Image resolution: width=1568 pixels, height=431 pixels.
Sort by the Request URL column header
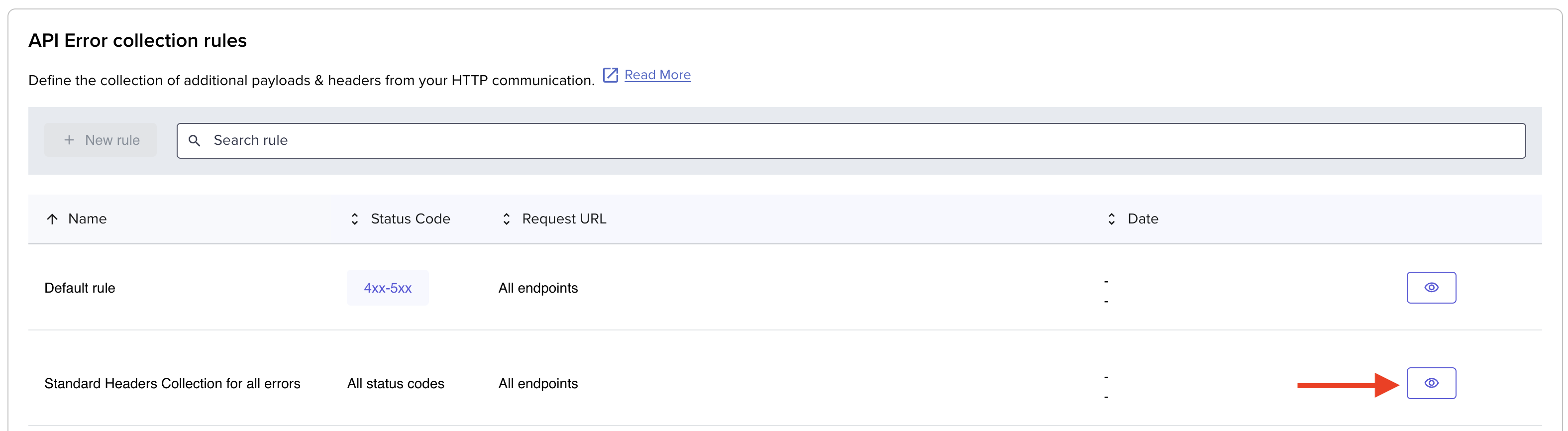[x=564, y=218]
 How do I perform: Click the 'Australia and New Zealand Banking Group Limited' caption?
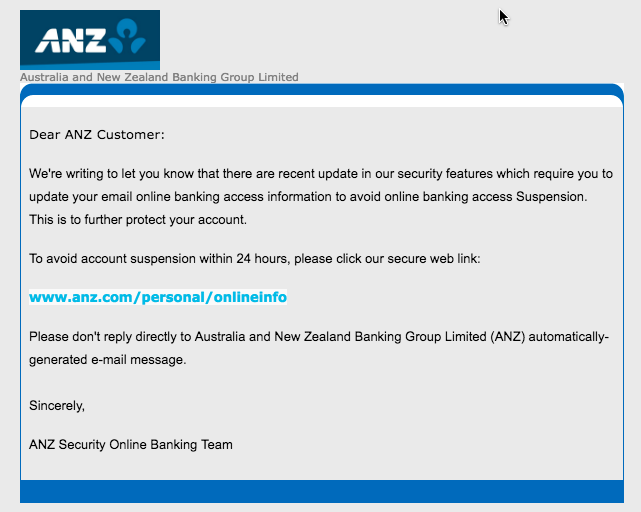click(159, 77)
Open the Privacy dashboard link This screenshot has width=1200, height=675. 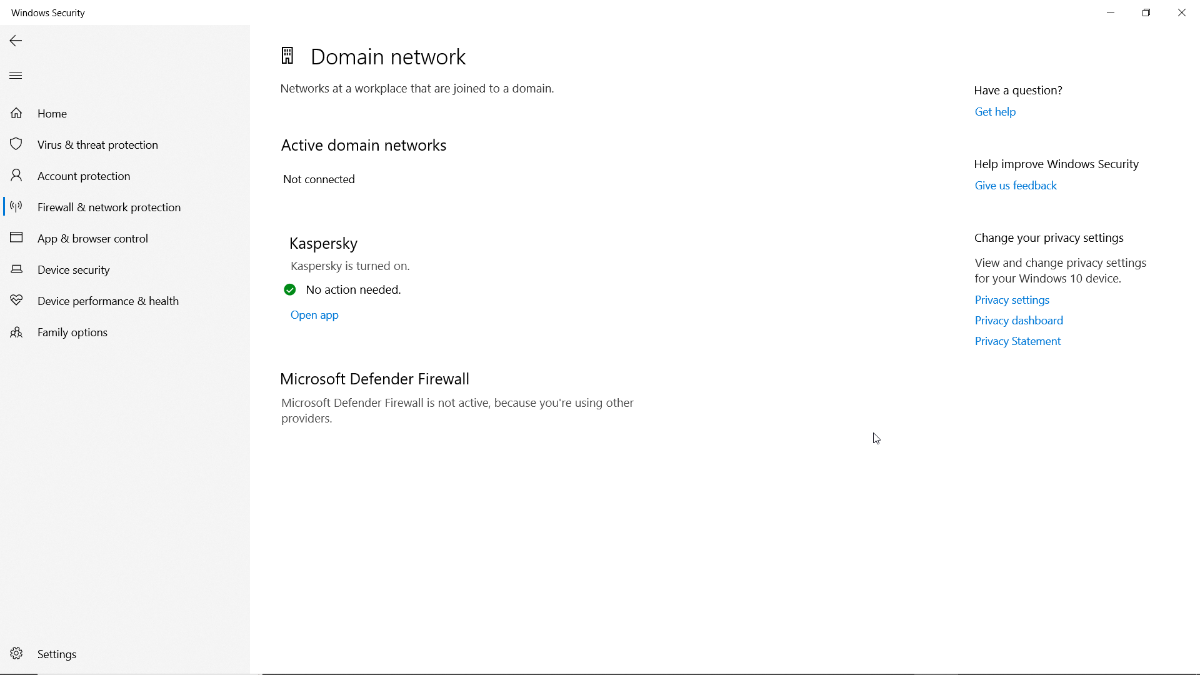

• • • • • • •

* **GOAL OF THE EXERCISE**
In your copy, the listing above should appear word for word, with no images.

* **TASK ANSWER**
Image resolution: width=1568 pixels, height=431 pixels.
Sort by the Request URL column header
[x=564, y=218]
 How do I perform: Click the 'Australia and New Zealand Banking Group Limited' caption?
click(159, 77)
Open the Privacy dashboard link This screenshot has width=1200, height=675. 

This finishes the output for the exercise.